Four Cornell professors are among the leading researchers who were invited to contribute to the recently published new edition of the four-volume set The Handbook of Child Psychology.

The massive, 4,850-page, four-volume reference set, now in its fifth edition, is a comprehensive source book, encyclopedia and research review guide on the current state of knowledge in human development and developmental psychology.

Published every 15 years, The Handbook of Child Psychology, edited by William Damon (John Wiley & Sons, 1998: $490 through Nov.; $600 thereafter or $150 per volume) is an in-depth exploration of the social, emotional, perceptual, moral, cognitive, linguistic and applied aspects of child psychology.

Urie Bronfenbrenner, Stephen J. Ceci and Jeffrey Haugaard, all professors in the Department of Human Development at Cornell, and Frank Keil, Cornell professor of psychology, are authors or co-authors of chapters in the 71-chapter reference. In addition, Cornell doctoral student Pamela Morris is a co-author with Bronfenbrenner.
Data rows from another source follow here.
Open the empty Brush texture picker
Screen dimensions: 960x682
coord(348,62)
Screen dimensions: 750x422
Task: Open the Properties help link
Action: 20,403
Former Cornell professor Elizabeth Spelke, now at the Massachusetts Institute of Technology, based a chapter on work she conducted at Cornell on nativism, empiricism and the development of knowledge.

In Volume 1, Theoretical Models of Human Development, Bronfenbrenner, the Jacob Gould Schurman Professor of Human Development and of Psychology who also contributed to the 1983 edition of the handbook, co-authored with Morris the chapter, "The Ecology of Developmental Processes," and Keil, the William R. Kenan, Jr. Professor of Psychology, contributed the chapter "Cognitive Sciences and the Origins of Thought and Knowledge."

In Volume 4, Child Psychology in Practice, Ceci, the Helen L. Carr Professor of Developmental Psychology, co-authored the chapter "Children's Testimony: Applied and Basic Issues" and Haugaard co-authored "Developmental Psychology and the Law: Divorce, Child Maltreatment, Foster Care and Adoption."

In each chapter, the authors, who were chosen because they "were widely acknowledged to be among the leading experts in their areas of the field," wrote editor Damon in the preface, were asked to describe their view of their field.